Galactic scale, time and mind expansion, how wonderful! So a few detectable elements hint that halo gas-matter circulation is great importance to galactic evolution, and our biology. What is the full composition of halo matter, how does this relate to hypothesized "Dark Matter" of gravitational anomaly fame?
I am seeing a lot of convergent information about how the cosmos evolved, and it is my belief that the the POP 3 stars were hardly around for more than a few seconds, and most of the matter and atoms in the cosmos were formed as the first energy began to cool, falling into massive clumps that had just enough space to rebound into the accelerating dimension of space forming as all of matter began to react to itself- like popcorn in a huge popper it blew itself everywhere as the heat had new space to grow into.
Stellar astrophysicists have calculated that population III stars lived a few million years no seconds.
Dig that smile 100%
Interesting questions arise though.
How much is just general accretion from gas that fell back into and likely through the galactic plane vs how much is also picked up via accretion as the star system (and likely nebula that originated it) pass above and below the galactic plan vs galactic mergers dragging the gasses along in even greater bursts?
Just for starters, then accretion rates at different stages of star system development and more.
thanks Anton
“star-stuff” Carl Sagan quotes
If we are made of stardust... why is the moon made of 🧀 cheese🤔
Cheese is element 115. ⚛
It's a bit of a come down to realise that the astonishing set of conditions that resulted in our existences has to be weighed against working at some rubbish job to pay bills.
So how old are we ? We are space travelers? Fascinating material.😮 Thankyou.
Were it not for carbon we would all be only figments of each other's imagination
Wow. Amazing discovery. Wonder what happens if/when our atoms are quantumly entangled with other atoms in other beings?
Quantum entanglement is a state that's _easily_ broken. Any particle interacting with life will lose entanglement as soon as its perturbed.
I mean, if he extrapolate far enough, we're all probably made of stuff from many ancient galaxies and matter that originated at the big bang
The entire universe exists so I can push the like button 🤣🤣🤣😂😂😂🙏
sounds legit
Thumbs down
Too many frakking adverts tonight. I don’t mind a couple, but two adverts every three minutes is too many. I’ll come back and finish this after RUclips goes home and rethinks its life.
Ads on RUclips have gotten much worse recently. Even skipping just rolls over to another ad now.

━━━━━━━━━━━━━━━━━━━━

▶ Problem description
Copy the stretch of the comment thread from "I am seeing" through "years no seconds.", switching each "seconds" to "minutes".

▶ Exercise data
━━━━━━━━━━━━━━━━━━━━

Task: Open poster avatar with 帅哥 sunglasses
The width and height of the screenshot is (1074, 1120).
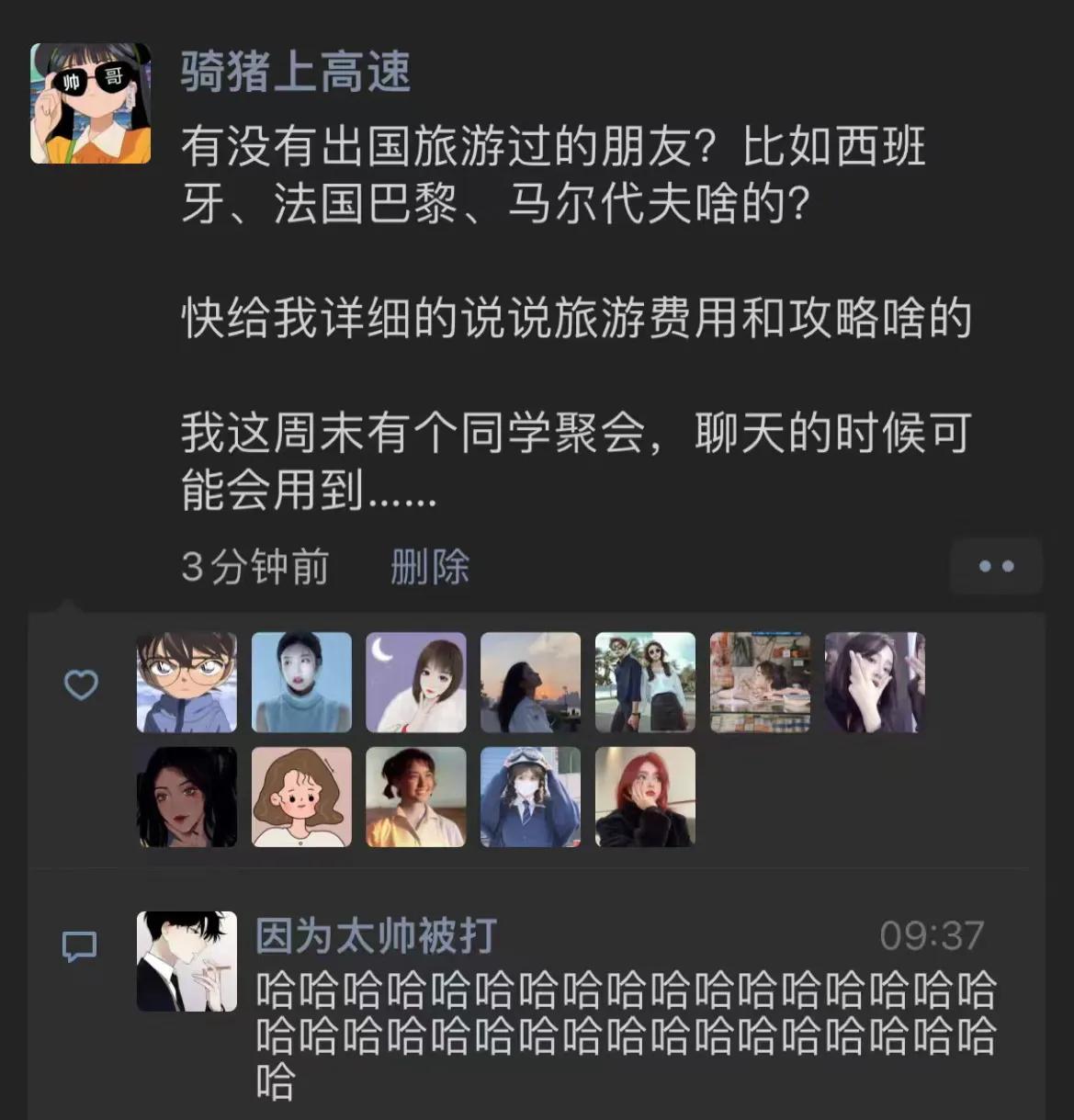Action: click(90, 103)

━━━━━━━━━━━━━━━━━━━━

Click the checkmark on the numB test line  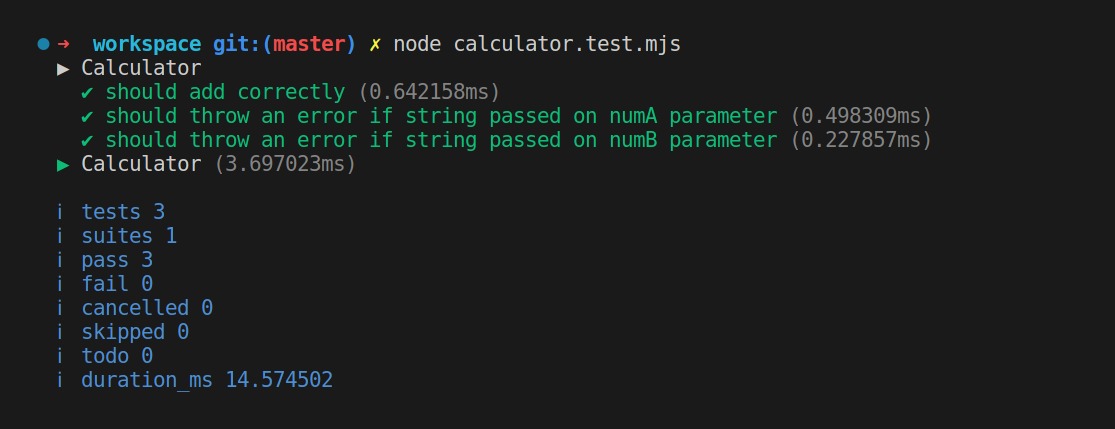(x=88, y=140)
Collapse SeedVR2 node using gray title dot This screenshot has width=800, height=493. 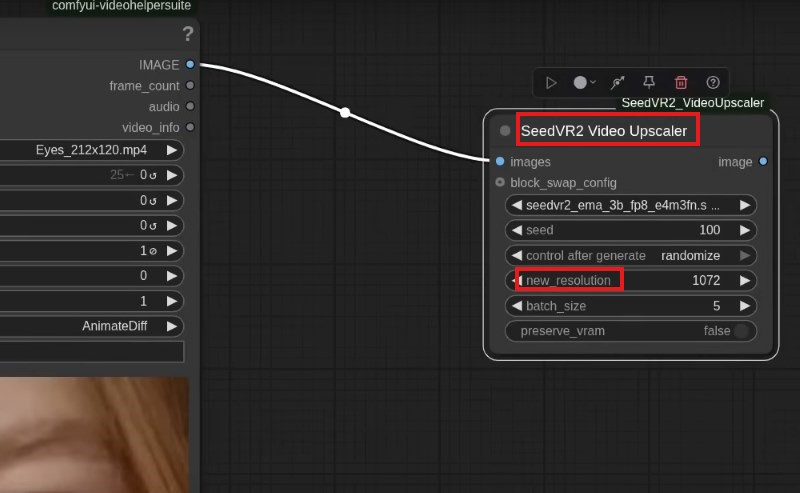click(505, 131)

━━━━━━━━━━━━━━━━━━━━

▶ Response to the task
I am seeing a lot of convergent information about how the cosmos evolved, and it is my belief that the the POP 3 stars were hardly around for more than a few minutes, and most of the matter and atoms in the cosmos were formed as the first energy began to cool, falling into massive clumps that had just enough space to rebound into the accelerating dimension of space forming as all of matter began to react to itself- like popcorn in a huge popper it blew itself everywhere as the heat had new space to grow into.
Stellar astrophysicists have calculated that population III stars lived a few million years no minutes.